- [Records to use]
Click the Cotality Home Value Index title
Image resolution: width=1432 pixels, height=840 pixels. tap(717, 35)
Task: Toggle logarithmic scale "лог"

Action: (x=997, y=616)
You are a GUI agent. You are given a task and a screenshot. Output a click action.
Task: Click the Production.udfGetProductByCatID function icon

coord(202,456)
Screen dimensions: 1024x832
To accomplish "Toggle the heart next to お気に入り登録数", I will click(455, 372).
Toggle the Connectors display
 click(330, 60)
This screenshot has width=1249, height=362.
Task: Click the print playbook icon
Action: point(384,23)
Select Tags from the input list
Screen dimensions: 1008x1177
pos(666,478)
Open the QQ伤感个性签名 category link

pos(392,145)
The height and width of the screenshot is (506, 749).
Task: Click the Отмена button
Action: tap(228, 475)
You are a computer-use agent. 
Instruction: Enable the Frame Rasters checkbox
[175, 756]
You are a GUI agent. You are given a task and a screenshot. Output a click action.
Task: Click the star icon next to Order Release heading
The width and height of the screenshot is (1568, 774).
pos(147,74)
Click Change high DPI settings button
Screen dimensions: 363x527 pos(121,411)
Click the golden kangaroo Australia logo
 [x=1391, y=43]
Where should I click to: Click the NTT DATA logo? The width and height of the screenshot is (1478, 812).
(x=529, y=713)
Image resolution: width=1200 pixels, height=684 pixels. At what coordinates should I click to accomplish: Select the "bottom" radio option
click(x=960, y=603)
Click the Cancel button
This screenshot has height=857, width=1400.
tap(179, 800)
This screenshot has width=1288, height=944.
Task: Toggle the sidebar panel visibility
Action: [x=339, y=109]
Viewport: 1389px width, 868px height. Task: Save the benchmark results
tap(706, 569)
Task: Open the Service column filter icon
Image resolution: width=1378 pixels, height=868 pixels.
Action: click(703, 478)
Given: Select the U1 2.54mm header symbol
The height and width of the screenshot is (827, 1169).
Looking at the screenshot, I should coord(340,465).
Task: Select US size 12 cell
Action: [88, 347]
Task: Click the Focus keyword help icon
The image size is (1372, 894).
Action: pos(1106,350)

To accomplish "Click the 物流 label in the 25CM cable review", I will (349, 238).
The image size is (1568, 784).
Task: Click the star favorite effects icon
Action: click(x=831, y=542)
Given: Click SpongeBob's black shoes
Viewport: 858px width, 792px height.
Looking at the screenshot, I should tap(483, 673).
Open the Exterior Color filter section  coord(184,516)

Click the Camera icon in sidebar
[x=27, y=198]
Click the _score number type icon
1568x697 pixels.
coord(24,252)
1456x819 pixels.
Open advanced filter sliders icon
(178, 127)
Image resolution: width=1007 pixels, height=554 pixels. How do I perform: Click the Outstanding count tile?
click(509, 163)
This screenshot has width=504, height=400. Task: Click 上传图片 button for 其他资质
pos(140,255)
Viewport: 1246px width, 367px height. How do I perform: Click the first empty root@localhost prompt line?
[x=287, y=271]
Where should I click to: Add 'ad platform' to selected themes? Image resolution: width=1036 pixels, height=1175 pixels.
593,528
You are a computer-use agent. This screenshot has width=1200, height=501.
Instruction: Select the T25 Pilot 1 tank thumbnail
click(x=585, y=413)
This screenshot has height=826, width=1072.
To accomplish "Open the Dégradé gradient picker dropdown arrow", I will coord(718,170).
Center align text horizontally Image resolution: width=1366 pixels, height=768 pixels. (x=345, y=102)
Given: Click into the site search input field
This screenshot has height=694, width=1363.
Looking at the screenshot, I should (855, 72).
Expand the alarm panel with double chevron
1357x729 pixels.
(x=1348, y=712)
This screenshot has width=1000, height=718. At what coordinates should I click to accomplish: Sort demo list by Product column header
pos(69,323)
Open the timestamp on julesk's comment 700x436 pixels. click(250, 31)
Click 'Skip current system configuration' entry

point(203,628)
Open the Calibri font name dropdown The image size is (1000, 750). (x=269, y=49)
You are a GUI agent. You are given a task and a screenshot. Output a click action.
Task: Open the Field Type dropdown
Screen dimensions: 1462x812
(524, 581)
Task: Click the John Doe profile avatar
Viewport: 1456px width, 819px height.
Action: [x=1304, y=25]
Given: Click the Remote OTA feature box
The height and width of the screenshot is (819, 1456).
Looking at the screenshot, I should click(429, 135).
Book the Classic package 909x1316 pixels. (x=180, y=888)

- [What is expected] Copy all the entries above word for word.

- [Solution]
Click the Cotality Home Value Index title
Image resolution: width=1432 pixels, height=840 pixels. tap(717, 35)
Task: Toggle logarithmic scale "лог"

Action: (x=997, y=616)
You are a GUI agent. You are given a task and a screenshot. Output a click action.
Task: Click the Production.udfGetProductByCatID function icon

coord(202,456)
Screen dimensions: 1024x832
To accomplish "Toggle the heart next to お気に入り登録数", I will click(455, 372).
Toggle the Connectors display
 click(330, 60)
This screenshot has width=1249, height=362.
Task: Click the print playbook icon
Action: point(384,23)
Select Tags from the input list
Screen dimensions: 1008x1177
pos(666,478)
Open the QQ伤感个性签名 category link

pos(392,145)
The height and width of the screenshot is (506, 749).
Task: Click the Отмена button
Action: tap(228, 475)
You are a computer-use agent. 
Instruction: Enable the Frame Rasters checkbox
[175, 756]
You are a GUI agent. You are given a task and a screenshot. Output a click action.
Task: Click the star icon next to Order Release heading
The width and height of the screenshot is (1568, 774).
pos(147,74)
Click Change high DPI settings button
Screen dimensions: 363x527 pos(121,411)
Click the golden kangaroo Australia logo
 [x=1391, y=43]
Where should I click to: Click the NTT DATA logo? The width and height of the screenshot is (1478, 812).
(x=529, y=713)
Image resolution: width=1200 pixels, height=684 pixels. At what coordinates should I click to accomplish: Select the "bottom" radio option
click(x=960, y=603)
Click the Cancel button
This screenshot has height=857, width=1400.
tap(179, 800)
This screenshot has width=1288, height=944.
Task: Toggle the sidebar panel visibility
Action: [x=339, y=109]
Viewport: 1389px width, 868px height. Task: Save the benchmark results
tap(706, 569)
Task: Open the Service column filter icon
Image resolution: width=1378 pixels, height=868 pixels.
Action: click(703, 478)
Given: Select the U1 2.54mm header symbol
The height and width of the screenshot is (827, 1169).
Looking at the screenshot, I should coord(340,465).
Task: Select US size 12 cell
Action: [88, 347]
Task: Click the Focus keyword help icon
The image size is (1372, 894).
Action: pos(1106,350)

To accomplish "Click the 物流 label in the 25CM cable review", I will (349, 238).
The image size is (1568, 784).
Task: Click the star favorite effects icon
Action: click(x=831, y=542)
Given: Click SpongeBob's black shoes
Viewport: 858px width, 792px height.
Looking at the screenshot, I should tap(483, 673).
Open the Exterior Color filter section  coord(184,516)

Click the Camera icon in sidebar
[x=27, y=198]
Click the _score number type icon
1568x697 pixels.
coord(24,252)
1456x819 pixels.
Open advanced filter sliders icon
(178, 127)
Image resolution: width=1007 pixels, height=554 pixels. How do I perform: Click the Outstanding count tile?
click(509, 163)
This screenshot has width=504, height=400. Task: Click 上传图片 button for 其他资质
pos(140,255)
Viewport: 1246px width, 367px height. How do I perform: Click the first empty root@localhost prompt line?
[x=287, y=271]
Where should I click to: Add 'ad platform' to selected themes? Image resolution: width=1036 pixels, height=1175 pixels.
593,528
You are a computer-use agent. This screenshot has width=1200, height=501.
Instruction: Select the T25 Pilot 1 tank thumbnail
click(x=585, y=413)
This screenshot has height=826, width=1072.
To accomplish "Open the Dégradé gradient picker dropdown arrow", I will coord(718,170).
Center align text horizontally Image resolution: width=1366 pixels, height=768 pixels. (x=345, y=102)
Given: Click into the site search input field
This screenshot has height=694, width=1363.
Looking at the screenshot, I should (855, 72).
Expand the alarm panel with double chevron
1357x729 pixels.
(x=1348, y=712)
This screenshot has width=1000, height=718. At what coordinates should I click to accomplish: Sort demo list by Product column header
pos(69,323)
Open the timestamp on julesk's comment 700x436 pixels. click(250, 31)
Click 'Skip current system configuration' entry

point(203,628)
Open the Calibri font name dropdown The image size is (1000, 750). (x=269, y=49)
You are a GUI agent. You are given a task and a screenshot. Output a click action.
Task: Open the Field Type dropdown
Screen dimensions: 1462x812
(524, 581)
Task: Click the John Doe profile avatar
Viewport: 1456px width, 819px height.
Action: [x=1304, y=25]
Given: Click the Remote OTA feature box
The height and width of the screenshot is (819, 1456).
Looking at the screenshot, I should click(429, 135).
Book the Classic package 909x1316 pixels. (x=180, y=888)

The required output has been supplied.